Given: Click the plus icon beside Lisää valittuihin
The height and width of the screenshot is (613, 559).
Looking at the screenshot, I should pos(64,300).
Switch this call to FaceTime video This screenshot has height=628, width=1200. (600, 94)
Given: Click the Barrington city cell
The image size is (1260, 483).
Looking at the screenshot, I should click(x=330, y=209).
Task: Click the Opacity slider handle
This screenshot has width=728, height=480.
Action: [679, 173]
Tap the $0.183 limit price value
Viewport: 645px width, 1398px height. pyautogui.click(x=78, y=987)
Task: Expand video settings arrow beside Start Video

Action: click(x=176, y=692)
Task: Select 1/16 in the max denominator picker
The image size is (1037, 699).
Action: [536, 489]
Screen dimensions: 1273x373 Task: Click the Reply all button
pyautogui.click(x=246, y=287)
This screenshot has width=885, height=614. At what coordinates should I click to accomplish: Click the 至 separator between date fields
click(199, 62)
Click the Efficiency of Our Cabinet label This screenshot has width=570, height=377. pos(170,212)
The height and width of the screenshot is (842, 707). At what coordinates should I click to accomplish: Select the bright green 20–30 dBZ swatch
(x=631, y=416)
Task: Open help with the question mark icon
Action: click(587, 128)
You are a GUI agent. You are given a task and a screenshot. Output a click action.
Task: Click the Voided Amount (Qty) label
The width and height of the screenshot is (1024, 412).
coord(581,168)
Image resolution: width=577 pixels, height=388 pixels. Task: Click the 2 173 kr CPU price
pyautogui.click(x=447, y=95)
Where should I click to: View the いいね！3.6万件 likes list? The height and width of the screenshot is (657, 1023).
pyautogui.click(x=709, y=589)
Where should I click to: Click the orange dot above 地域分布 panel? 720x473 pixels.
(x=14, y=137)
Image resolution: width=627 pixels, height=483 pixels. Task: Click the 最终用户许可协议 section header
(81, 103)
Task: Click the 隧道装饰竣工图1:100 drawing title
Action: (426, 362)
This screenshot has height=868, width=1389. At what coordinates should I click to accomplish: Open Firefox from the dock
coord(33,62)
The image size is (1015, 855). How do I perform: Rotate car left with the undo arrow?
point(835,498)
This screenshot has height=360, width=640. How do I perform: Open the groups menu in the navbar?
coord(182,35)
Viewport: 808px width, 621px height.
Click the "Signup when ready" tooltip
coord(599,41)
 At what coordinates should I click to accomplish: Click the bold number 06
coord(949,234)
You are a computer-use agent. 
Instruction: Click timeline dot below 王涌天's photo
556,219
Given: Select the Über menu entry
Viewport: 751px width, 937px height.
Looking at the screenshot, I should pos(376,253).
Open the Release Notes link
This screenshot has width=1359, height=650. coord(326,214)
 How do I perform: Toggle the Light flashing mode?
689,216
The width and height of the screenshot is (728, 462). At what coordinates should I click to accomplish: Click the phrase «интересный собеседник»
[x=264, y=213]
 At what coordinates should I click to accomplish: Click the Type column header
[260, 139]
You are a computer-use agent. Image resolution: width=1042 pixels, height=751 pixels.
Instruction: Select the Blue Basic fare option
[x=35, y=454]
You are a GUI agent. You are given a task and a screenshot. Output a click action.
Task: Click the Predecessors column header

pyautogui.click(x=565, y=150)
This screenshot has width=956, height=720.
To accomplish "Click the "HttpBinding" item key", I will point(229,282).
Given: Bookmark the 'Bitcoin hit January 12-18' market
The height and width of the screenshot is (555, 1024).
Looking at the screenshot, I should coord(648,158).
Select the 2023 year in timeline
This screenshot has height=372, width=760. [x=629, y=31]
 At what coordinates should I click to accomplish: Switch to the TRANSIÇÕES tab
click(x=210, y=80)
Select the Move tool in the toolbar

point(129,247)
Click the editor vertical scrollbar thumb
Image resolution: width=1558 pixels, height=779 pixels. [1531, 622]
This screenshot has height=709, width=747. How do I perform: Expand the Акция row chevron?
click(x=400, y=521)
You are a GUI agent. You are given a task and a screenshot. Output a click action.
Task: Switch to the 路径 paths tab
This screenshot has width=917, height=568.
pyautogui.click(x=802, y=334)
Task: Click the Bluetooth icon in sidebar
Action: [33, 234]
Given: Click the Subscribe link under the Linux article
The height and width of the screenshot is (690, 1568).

### What this task involves
For each line above that contains the word "label", copy that line.

### Task result
Click the Efficiency of Our Cabinet label This screenshot has width=570, height=377. pos(170,212)
Task: Click the Voided Amount (Qty) label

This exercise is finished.